Tuesday, October 13, 2009

Old High School Visit

Alright, so I'm in the library now. I woke up later than I'd have liked, but I still made it to my old high school in time. To my surprise, when Mom asked me where I was going, I said I was going to "My school, to see if I can pick up some papers". MY school?! I graduated like, a year-and-a-quarter ago!

Walking into it was weird, too, because it didn't feel extraordinary or unusual. Still run-of-the-mill. All the old people are working there, too, and they don't look any different. My old principle was there, even though she's retired. Like, she was RIGHT AT THE DESK WHEN I WENT IN! I remember I went in there... to visit guidance... for some reason, right after getting tickets to see my ex nine months ago. When I went in, two of my friends were walking down the hall, and another friend was sitting around the other side of the hall, and they hadn't met each other, and I was coming up the stairs, still beneath their field of vision. It came so that it seemed that I sprang out of thin air. Both times it felt like the school had... orchestrated things a bit. It's the oldest school in Ontario. Over 200 years old, and it's even got haunted painings that have endured a giant fire mysteriously, and even more impressively, the stupidity of over 200 years of students, my friends being included in that... And even a few stupid teachers, to my astonishment!

So it must be a haunted school. Not meanly haunted, but haunted nonetheless, and it can tweak circumstances to help make me feel a bit more welcome.

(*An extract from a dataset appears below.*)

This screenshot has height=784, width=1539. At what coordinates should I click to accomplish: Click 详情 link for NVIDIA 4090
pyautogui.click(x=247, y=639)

Aaaanyway, my principle asked me how life was going, and I told her. It's difficult to tell what she thought of that. I remember I was selected as 1 of 8 most likely to change the world, that two of my best friends were also selected, that we were sent away to represent the school at a meeting with a somewhat famous person, where every other school had selected a group of 8, and in which the famous lady selected me over everyone else, to lead the chosen leaders in the one and only group activity held between all schools. Sorry to brag, but the point is, I'm all washed up. I had to stay an extra year before graduating, and then I tried to get into university... The school even funded me, but I wasted their money 'cause I couldn't get in, and then I never managed to get a steady job.

So anyway, my old principle got me to sign in at the office and see a guidence counselor. I can never tell what those guidence counselors think of me. They're... unorthodox. One moment they're telling me I can change the world, and funding my university application without my approaching them, next they're... I dunno... telling me to aim low, that soon age and growing responsible will kill my curiosity about the world, that I won't have the energy to worry because I'll be so weighted down with responsibility, that happiness can only be found in small and occasional things... And they'll plan a meeting, and suddenly brush me off, giving some advice I've. All smiles about it, though.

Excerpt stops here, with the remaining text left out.